## About this task
Under this task are some entries; return every one of them exactly.

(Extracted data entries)

Segment Open

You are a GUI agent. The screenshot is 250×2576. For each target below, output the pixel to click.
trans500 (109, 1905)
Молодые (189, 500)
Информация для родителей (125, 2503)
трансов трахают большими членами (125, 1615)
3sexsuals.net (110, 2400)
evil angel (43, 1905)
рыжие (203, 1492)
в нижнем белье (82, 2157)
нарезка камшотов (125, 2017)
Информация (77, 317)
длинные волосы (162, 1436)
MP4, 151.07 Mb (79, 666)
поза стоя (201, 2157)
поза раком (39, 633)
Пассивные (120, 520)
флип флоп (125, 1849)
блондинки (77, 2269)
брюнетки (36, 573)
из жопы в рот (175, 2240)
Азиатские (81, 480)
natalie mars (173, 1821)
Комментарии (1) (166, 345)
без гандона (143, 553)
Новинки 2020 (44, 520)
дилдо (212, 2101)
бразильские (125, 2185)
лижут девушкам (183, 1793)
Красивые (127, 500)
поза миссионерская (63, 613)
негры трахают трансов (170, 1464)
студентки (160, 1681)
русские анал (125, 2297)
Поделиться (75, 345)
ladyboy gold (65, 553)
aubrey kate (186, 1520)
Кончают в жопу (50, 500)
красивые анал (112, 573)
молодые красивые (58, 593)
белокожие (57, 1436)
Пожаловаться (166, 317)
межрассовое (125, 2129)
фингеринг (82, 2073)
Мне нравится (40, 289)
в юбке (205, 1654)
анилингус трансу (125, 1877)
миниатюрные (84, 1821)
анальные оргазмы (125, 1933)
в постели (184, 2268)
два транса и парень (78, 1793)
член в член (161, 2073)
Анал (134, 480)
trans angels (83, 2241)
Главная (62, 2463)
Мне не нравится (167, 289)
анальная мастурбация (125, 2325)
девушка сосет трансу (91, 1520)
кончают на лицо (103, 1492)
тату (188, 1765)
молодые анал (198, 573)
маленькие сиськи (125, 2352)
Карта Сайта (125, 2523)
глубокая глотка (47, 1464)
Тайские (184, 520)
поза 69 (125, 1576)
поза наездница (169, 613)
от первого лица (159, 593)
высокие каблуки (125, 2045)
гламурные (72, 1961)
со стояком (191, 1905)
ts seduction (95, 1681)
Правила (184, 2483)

Segment Closed

## Response to the task
You are a GUI agent. The screenshot is 250×2576. For each target below, output the pixel to click.
trans500 (109, 1905)
Молодые (189, 500)
Информация для родителей (125, 2503)
трансов трахают большими членами (125, 1615)
3sexsuals.net (110, 2400)
evil angel (43, 1905)
рыжие (203, 1492)
в нижнем белье (82, 2157)
нарезка камшотов (125, 2017)
Информация (77, 317)
длинные волосы (162, 1436)
MP4, 151.07 Mb (79, 666)
поза стоя (201, 2157)
поза раком (39, 633)
Пассивные (120, 520)
флип флоп (125, 1849)
блондинки (77, 2269)
брюнетки (36, 573)
из жопы в рот (175, 2240)
Азиатские (81, 480)
natalie mars (173, 1821)
Комментарии (1) (166, 345)
без гандона (143, 553)
Новинки 2020 (44, 520)
дилдо (212, 2101)
бразильские (125, 2185)
лижут девушкам (183, 1793)
Красивые (127, 500)
поза миссионерская (63, 613)
негры трахают трансов (170, 1464)
студентки (160, 1681)
русские анал (125, 2297)
Поделиться (75, 345)
ladyboy gold (65, 553)
aubrey kate (186, 1520)
Кончают в жопу (50, 500)
красивые анал (112, 573)
молодые красивые (58, 593)
белокожие (57, 1436)
Пожаловаться (166, 317)
межрассовое (125, 2129)
фингеринг (82, 2073)
Мне нравится (40, 289)
в юбке (205, 1654)
анилингус трансу (125, 1877)
миниатюрные (84, 1821)
анальные оргазмы (125, 1933)
в постели (184, 2268)
два транса и парень (78, 1793)
член в член (161, 2073)
Анал (134, 480)
trans angels (83, 2241)
Главная (62, 2463)
Мне не нравится (167, 289)
анальная мастурбация (125, 2325)
девушка сосет трансу (91, 1520)
кончают на лицо (103, 1492)
тату (188, 1765)
молодые анал (198, 573)
маленькие сиськи (125, 2352)
Карта Сайта (125, 2523)
глубокая глотка (47, 1464)
Тайские (184, 520)
поза 69 (125, 1576)
поза наездница (169, 613)
от первого лица (159, 593)
высокие каблуки (125, 2045)
гламурные (72, 1961)
со стояком (191, 1905)
ts seduction (95, 1681)
Правила (184, 2483)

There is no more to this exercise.